== AIM OF THE TASK ==
Carry on the discussion of building fast custom graphical controls for a C# project on a Windows CE device, starting after its last paragraph.

== EXCERPTED PASSAGE ==
Can somebody shed some light on how to create c# custom controls from vc? I need to create some graphical controls which will be used in a C# project like the default controls, because performance is important and it's on a low performance windows CE device, I guess I have to do it in c/cpp.

The simple, straightforward answer is that you can't. Period. The Compact Framework doesn't support managed C++ (C++/CLI). Now I suppose you could create the UI component as a COM control, then hand-roll all of the COM interface stuff for the managed side, but that would be a nightmare to build, debug and especially deploy.

You're better off just dropping to unsafe code and using P/Invokes to the Win32 APIs you're after right in the C# code. For most things, you can achieve what you want and get good perf. If you have something that absolutely must be done in C for speed, then create a library that you pass in buffers to via P/Invoke. The Imaging library, for example, uses this type of mechanism for creating thumbnails, etc.

You can try to write a complete control in C and provide a very thin wrapper exposing what you need to control from say C#. It doesnt necessarily need to follow UserControl or Control's model if we are talking about Forms controls, which is somewhat complicated to get right, and where all the cost goes for those controls. Its very harsh.

You can also investigate WPF, which tries to get more done on the managed side, thus faster. It has its own complications. It will composite / "bitblit" usually fairly inteligently on its own, but goes overboard often, but its way faster (or can be) than a double buffer Forms control, which in the end will be doing the same composite in double buffer mode, but slower with a larger flurry of faux win message handling. (To grossly oversimplify)

== GIVEN DATA ==
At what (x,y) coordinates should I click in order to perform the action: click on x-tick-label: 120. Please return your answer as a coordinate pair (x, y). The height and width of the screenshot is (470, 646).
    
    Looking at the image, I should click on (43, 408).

== TASK RESULT ==
So rather than just saying NO, i think those are your options. Again, it is possible to control at arms-length, a well-written C side render and get near native performance.

Edit:

I missed the Windows CE part of the question. My bad. I dont know if what I said will apply.

I assume you're talking about WinForms and not Silverlight.

You don't need to.

.NET on Windows CE performs JIT of CIL (unlike the Micro Framework which interprets it, like old-school Java). There is no real performance penalty of writing controls in C#. The most expensive operation is painting, and if you use C# or C++ then you'd be doing this with GDI, and it's inside GDI's function calls where the expensive operations lie, the only thing you'd be saving is the marshalling between Managed and Native territories, but that really does count for very little.

The only situation where you might want to use C++ to create a Windows CE GUI was if you were working with video or an animation framework (like Flash), and if you were doing that then you'd use C++ entirely and not use .NET for any of your GUI.